=== DATASET CONTENT ===

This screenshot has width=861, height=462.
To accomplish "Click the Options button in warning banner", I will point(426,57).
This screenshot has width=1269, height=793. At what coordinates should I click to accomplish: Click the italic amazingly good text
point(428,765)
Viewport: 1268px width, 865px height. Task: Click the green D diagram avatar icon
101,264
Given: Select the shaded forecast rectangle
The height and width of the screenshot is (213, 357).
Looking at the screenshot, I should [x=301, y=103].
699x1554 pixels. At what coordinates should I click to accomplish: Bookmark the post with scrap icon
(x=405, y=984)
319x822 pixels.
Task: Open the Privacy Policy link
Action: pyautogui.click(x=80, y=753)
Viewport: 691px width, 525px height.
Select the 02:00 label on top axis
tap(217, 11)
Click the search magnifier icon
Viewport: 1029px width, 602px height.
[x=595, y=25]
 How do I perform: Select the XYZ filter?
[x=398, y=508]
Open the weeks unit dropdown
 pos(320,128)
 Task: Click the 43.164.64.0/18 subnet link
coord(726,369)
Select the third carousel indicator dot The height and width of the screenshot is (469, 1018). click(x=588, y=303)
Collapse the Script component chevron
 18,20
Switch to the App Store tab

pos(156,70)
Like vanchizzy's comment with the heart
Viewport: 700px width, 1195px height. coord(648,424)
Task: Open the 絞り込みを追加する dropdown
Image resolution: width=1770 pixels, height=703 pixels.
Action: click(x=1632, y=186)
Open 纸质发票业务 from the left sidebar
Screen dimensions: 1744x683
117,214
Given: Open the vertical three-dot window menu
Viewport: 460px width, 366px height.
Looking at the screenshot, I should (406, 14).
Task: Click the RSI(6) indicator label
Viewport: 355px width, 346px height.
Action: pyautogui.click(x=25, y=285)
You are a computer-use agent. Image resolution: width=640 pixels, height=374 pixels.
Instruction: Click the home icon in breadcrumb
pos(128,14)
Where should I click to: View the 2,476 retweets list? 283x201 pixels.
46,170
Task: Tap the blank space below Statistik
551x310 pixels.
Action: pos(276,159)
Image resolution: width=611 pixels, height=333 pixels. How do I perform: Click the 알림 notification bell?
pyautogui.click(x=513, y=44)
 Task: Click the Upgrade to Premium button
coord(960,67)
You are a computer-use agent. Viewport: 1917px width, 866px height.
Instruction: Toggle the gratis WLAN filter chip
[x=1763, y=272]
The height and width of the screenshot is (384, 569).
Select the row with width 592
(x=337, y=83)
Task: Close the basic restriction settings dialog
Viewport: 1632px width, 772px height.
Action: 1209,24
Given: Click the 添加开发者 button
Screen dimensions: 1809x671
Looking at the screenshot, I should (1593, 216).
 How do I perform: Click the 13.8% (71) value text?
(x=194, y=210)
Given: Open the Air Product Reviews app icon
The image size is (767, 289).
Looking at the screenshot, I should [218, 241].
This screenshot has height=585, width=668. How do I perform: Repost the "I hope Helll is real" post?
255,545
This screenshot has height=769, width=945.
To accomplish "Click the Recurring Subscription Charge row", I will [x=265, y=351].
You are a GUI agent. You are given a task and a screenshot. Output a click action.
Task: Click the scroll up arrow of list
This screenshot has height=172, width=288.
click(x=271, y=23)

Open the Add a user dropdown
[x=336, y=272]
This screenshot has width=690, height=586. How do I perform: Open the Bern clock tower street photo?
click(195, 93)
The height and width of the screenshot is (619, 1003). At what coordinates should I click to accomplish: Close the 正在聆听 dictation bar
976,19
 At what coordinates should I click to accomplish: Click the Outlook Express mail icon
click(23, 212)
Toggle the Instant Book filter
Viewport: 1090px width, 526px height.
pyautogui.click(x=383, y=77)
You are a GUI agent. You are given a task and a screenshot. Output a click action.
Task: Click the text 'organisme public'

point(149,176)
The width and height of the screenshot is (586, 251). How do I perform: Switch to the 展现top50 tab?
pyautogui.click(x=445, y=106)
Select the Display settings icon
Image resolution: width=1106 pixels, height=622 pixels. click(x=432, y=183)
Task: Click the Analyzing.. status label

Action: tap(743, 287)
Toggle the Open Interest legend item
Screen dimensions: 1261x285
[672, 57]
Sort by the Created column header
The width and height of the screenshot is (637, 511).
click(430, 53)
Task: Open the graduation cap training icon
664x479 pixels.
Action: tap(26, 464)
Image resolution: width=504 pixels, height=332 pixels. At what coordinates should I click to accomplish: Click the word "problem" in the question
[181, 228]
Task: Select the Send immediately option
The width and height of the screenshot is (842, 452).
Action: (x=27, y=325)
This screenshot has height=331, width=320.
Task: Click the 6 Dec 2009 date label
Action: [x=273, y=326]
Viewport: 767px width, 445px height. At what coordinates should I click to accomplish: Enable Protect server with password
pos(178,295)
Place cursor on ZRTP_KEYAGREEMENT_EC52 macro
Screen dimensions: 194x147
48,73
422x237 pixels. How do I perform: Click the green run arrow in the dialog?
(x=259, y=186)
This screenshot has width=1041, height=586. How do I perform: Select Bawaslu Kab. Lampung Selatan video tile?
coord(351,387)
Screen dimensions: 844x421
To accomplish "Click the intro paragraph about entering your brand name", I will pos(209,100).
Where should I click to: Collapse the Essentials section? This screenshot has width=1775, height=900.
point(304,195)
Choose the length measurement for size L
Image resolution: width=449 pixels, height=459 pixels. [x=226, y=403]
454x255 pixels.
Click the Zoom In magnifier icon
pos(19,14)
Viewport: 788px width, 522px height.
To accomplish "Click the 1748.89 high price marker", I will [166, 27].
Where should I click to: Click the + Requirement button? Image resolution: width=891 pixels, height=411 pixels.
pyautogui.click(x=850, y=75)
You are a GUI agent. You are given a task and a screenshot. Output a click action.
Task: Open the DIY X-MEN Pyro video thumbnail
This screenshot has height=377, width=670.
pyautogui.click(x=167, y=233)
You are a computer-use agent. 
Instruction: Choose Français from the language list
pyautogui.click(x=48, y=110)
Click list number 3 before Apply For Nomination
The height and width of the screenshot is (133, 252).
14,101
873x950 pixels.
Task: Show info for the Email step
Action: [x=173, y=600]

===

Revise all the items above so that "magnifier" becomes "magnifying glass" wherever it occurs, and leave everything else unchanged.

▶ _FINISHED EXERCISE_:
This screenshot has width=861, height=462.
To accomplish "Click the Options button in warning banner", I will point(426,57).
This screenshot has width=1269, height=793. At what coordinates should I click to accomplish: Click the italic amazingly good text
point(428,765)
Viewport: 1268px width, 865px height. Task: Click the green D diagram avatar icon
101,264
Given: Select the shaded forecast rectangle
The height and width of the screenshot is (213, 357).
Looking at the screenshot, I should [x=301, y=103].
699x1554 pixels. At what coordinates should I click to accomplish: Bookmark the post with scrap icon
(x=405, y=984)
319x822 pixels.
Task: Open the Privacy Policy link
Action: pyautogui.click(x=80, y=753)
Viewport: 691px width, 525px height.
Select the 02:00 label on top axis
tap(217, 11)
Click the search magnifying glass icon
Viewport: 1029px width, 602px height.
[x=595, y=25]
 How do I perform: Select the XYZ filter?
[x=398, y=508]
Open the weeks unit dropdown
 pos(320,128)
 Task: Click the 43.164.64.0/18 subnet link
coord(726,369)
Select the third carousel indicator dot The height and width of the screenshot is (469, 1018). click(x=588, y=303)
Collapse the Script component chevron
 18,20
Switch to the App Store tab

pos(156,70)
Like vanchizzy's comment with the heart
Viewport: 700px width, 1195px height. coord(648,424)
Task: Open the 絞り込みを追加する dropdown
Image resolution: width=1770 pixels, height=703 pixels.
Action: click(x=1632, y=186)
Open 纸质发票业务 from the left sidebar
Screen dimensions: 1744x683
117,214
Given: Open the vertical three-dot window menu
Viewport: 460px width, 366px height.
Looking at the screenshot, I should (406, 14).
Task: Click the RSI(6) indicator label
Viewport: 355px width, 346px height.
Action: pyautogui.click(x=25, y=285)
You are a computer-use agent. Image resolution: width=640 pixels, height=374 pixels.
Instruction: Click the home icon in breadcrumb
pos(128,14)
Where should I click to: View the 2,476 retweets list? 283x201 pixels.
46,170
Task: Tap the blank space below Statistik
551x310 pixels.
Action: pos(276,159)
Image resolution: width=611 pixels, height=333 pixels. How do I perform: Click the 알림 notification bell?
pyautogui.click(x=513, y=44)
 Task: Click the Upgrade to Premium button
coord(960,67)
You are a computer-use agent. Viewport: 1917px width, 866px height.
Instruction: Toggle the gratis WLAN filter chip
[x=1763, y=272]
The height and width of the screenshot is (384, 569).
Select the row with width 592
(x=337, y=83)
Task: Close the basic restriction settings dialog
Viewport: 1632px width, 772px height.
Action: 1209,24
Given: Click the 添加开发者 button
Screen dimensions: 1809x671
Looking at the screenshot, I should (1593, 216).
 How do I perform: Click the 13.8% (71) value text?
(x=194, y=210)
Given: Open the Air Product Reviews app icon
The image size is (767, 289).
Looking at the screenshot, I should [218, 241].
This screenshot has height=585, width=668. How do I perform: Repost the "I hope Helll is real" post?
255,545
This screenshot has height=769, width=945.
To accomplish "Click the Recurring Subscription Charge row", I will [x=265, y=351].
You are a GUI agent. You are given a task and a screenshot. Output a click action.
Task: Click the scroll up arrow of list
This screenshot has height=172, width=288.
click(x=271, y=23)

Open the Add a user dropdown
[x=336, y=272]
This screenshot has width=690, height=586. How do I perform: Open the Bern clock tower street photo?
click(195, 93)
The height and width of the screenshot is (619, 1003). At what coordinates should I click to accomplish: Close the 正在聆听 dictation bar
976,19
 At what coordinates should I click to accomplish: Click the Outlook Express mail icon
click(23, 212)
Toggle the Instant Book filter
Viewport: 1090px width, 526px height.
pyautogui.click(x=383, y=77)
You are a GUI agent. You are given a task and a screenshot. Output a click action.
Task: Click the text 'organisme public'

point(149,176)
The width and height of the screenshot is (586, 251). How do I perform: Switch to the 展现top50 tab?
pyautogui.click(x=445, y=106)
Select the Display settings icon
Image resolution: width=1106 pixels, height=622 pixels. click(x=432, y=183)
Task: Click the Analyzing.. status label

Action: tap(743, 287)
Toggle the Open Interest legend item
Screen dimensions: 1261x285
[672, 57]
Sort by the Created column header
The width and height of the screenshot is (637, 511).
click(430, 53)
Task: Open the graduation cap training icon
664x479 pixels.
Action: tap(26, 464)
Image resolution: width=504 pixels, height=332 pixels. At what coordinates should I click to accomplish: Click the word "problem" in the question
[181, 228]
Task: Select the Send immediately option
The width and height of the screenshot is (842, 452).
Action: (x=27, y=325)
This screenshot has height=331, width=320.
Task: Click the 6 Dec 2009 date label
Action: [x=273, y=326]
Viewport: 767px width, 445px height. At what coordinates should I click to accomplish: Enable Protect server with password
pos(178,295)
Place cursor on ZRTP_KEYAGREEMENT_EC52 macro
Screen dimensions: 194x147
48,73
422x237 pixels. How do I perform: Click the green run arrow in the dialog?
(x=259, y=186)
This screenshot has width=1041, height=586. How do I perform: Select Bawaslu Kab. Lampung Selatan video tile?
coord(351,387)
Screen dimensions: 844x421
To accomplish "Click the intro paragraph about entering your brand name", I will pos(209,100).
Where should I click to: Collapse the Essentials section? This screenshot has width=1775, height=900.
point(304,195)
Choose the length measurement for size L
Image resolution: width=449 pixels, height=459 pixels. [x=226, y=403]
454x255 pixels.
Click the Zoom In magnifying glass icon
pos(19,14)
Viewport: 788px width, 522px height.
To accomplish "Click the 1748.89 high price marker", I will [166, 27].
Where should I click to: Click the + Requirement button? Image resolution: width=891 pixels, height=411 pixels.
pyautogui.click(x=850, y=75)
You are a GUI agent. You are given a task and a screenshot. Output a click action.
Task: Open the DIY X-MEN Pyro video thumbnail
This screenshot has height=377, width=670.
pyautogui.click(x=167, y=233)
You are a computer-use agent. 
Instruction: Choose Français from the language list
pyautogui.click(x=48, y=110)
Click list number 3 before Apply For Nomination
The height and width of the screenshot is (133, 252).
14,101
873x950 pixels.
Task: Show info for the Email step
Action: [x=173, y=600]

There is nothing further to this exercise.